Po raz kolejny zespół Czarnych wystąpił w mocno zmienionym składzie przeciw nam, między innymi zagrali Lizurek Guldziński dla których był to debiut na B klasowych boiskach, w drugiej połowie wszedł Działach, który jak widać gra tylko przeciw nam. I rzeczywiście pierwsza połowa grana była pod dyktando Czarnych. Nie dość że gospodarze mieli z górki ze słońcem to jeszcze z wiatrem, takie to uroki tego boiska. Już w czwartej minucie tracimy bramkę, jesteśmy od początku zagubieni na boisku, nie gramy nic, co rusz ślizgamy się na grząskiej nawierzchni czego efektem jest sytuacja sam na sam z naszym bramkarzem, ale Piotrek świetnie zachowuje się wybijając w tej sytuacji na róg. Jeszcze goście mają rzut wolny z 16 metra bo sędzia w tej sytuacji cofnął akcję, anulując przywilej korzyści z jakiego skorzystali ale nie w 100 procentach gospodarze. Uderzenie trafiło jednak w mur a w zasadzie w rękę stojącego w murze obrońcy, ale sędzia nie zareagował. Kolejna akcja przyniosła bramkę dla Kozłowej Góry. Pomocnik gości zdecydował się na strzał z 30 metrów czyli prawie z połowy boiska :) , popełnił błąd nasz bramkarz, który wypluł piłkę przed siebie a tą dobił z 5 metrów Warmiński, przy okazji zahaczając nią o słupek. Na szczęście dla nas był to ostatni błąd naszego bramkarza, który już potem bronił bez zarzutu, a było co, bo Kozłowa w pierwszej połowie grała zdecydowanie lepiej. Nie uchroniło jej to jednak przed stratą dwóch bramek, w zasadzie dwa nasze wyjścia z naszej połowy zakończyły się bramkami. Najpierw świetnie zachował się nasz kapitan, który wyprzedził napastnika, przejął podawaną do niego piłkę i zagrał w uliczkę do G. Kalarusa, którego w końcu za ósmym razem na spalonym nie złapał lubiany przez nas wszystkich sędzia liniowy z meczu z Nadzieją Bytom i w sytuacji sam na sam pokonał bramkarza gospodarzy. W doliczonym czasie gry w końcu przeprowadziliśmy składną akcję , taką jak Kozłowa przez całą pierwszą połowę, tylko że my skutecznie. Prawą stroną na obieg poszedł Kuba Żyrek zagrał piłkę w martwą strefę pomiędzy linię obrony i bramkarza a tam znalazł się G. Kalarus który wbił ją do pustaka. Po tej bramce sędzia zakończył pierwszą połowę nie pozwalając nawet na wznowienie gry.

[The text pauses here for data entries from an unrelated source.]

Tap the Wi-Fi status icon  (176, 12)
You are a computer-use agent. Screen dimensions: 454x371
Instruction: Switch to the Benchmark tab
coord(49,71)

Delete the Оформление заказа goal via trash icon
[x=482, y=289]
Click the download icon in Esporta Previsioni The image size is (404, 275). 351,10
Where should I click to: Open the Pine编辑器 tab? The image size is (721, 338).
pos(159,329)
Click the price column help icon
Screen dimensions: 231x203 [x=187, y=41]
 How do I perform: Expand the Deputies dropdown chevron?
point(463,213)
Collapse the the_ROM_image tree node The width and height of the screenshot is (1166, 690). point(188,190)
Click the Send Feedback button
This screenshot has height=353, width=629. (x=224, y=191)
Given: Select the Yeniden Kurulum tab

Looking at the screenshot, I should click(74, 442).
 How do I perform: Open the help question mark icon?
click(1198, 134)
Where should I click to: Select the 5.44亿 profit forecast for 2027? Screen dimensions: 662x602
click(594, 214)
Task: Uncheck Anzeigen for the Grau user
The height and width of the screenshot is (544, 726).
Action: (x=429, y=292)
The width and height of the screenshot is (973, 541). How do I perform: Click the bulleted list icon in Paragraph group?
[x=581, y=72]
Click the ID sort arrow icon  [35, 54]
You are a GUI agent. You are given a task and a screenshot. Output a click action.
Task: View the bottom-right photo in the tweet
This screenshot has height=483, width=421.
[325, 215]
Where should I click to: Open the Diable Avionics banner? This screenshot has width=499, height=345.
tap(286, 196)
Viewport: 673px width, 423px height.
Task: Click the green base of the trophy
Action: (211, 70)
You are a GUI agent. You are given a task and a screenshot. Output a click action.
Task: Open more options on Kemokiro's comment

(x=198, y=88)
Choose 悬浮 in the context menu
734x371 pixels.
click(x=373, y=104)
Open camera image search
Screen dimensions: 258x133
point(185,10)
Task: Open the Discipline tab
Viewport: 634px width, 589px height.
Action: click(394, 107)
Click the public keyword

W drugiej połowie Kozłowa Góra musiała zmienić kilku zawodników tak aby ci mogli wystąpić w okręgówce, niby weszli za nich Arturzy Działach i Dramski, ale to już nie było to. Dodatkowo wprowadzili jakieś dziwne ustawienie co spowodowało że nasi dwaj napastnicy grali cały czas jeden na jeden z obrońcami, którzy dodatkowo stali na środku boiska. To była woda na młyn dla nas i co rusz zagrażaliśmy bramce przeciwnika, nie wykorzystując kilku stuprocentowych sytuacji, cztery jednak się udało. Dwie bramki padły po rozklepaniu przeciwnika, nie było to trudne bo w obronie zostawało ich bardzo mało, jedna po rzucie wolnym i dobitce z najbliższej odległości - taki sam błąd popełnił bramkarz gospodarzy jak nasz w pierwszej połowie, a jedna bramka wpadła jak na stadionach świata, z 25 metrów z pół obrotu z powietrza lewą nogą za kołnierz bramkarza w samo okno - a strzelał Wojtek Brzyski. I to tyle. Aha gospodarze wykorzystali rzut karny po faulu. Tym razem prowadziliśmy już 3:1 a nie tak jak w meczu u nas 2:1 w ostatnich minutach. Tu było jeszcze sporo czasu żeby dobić rywala.
Co cieszy, powoli wracają nasi kontuzjowani zawodnicy do gry, ta przerwa była nam bardzo potrzebna. Teraz będzie już tylko lepiej, a przynajmniej tak myślę.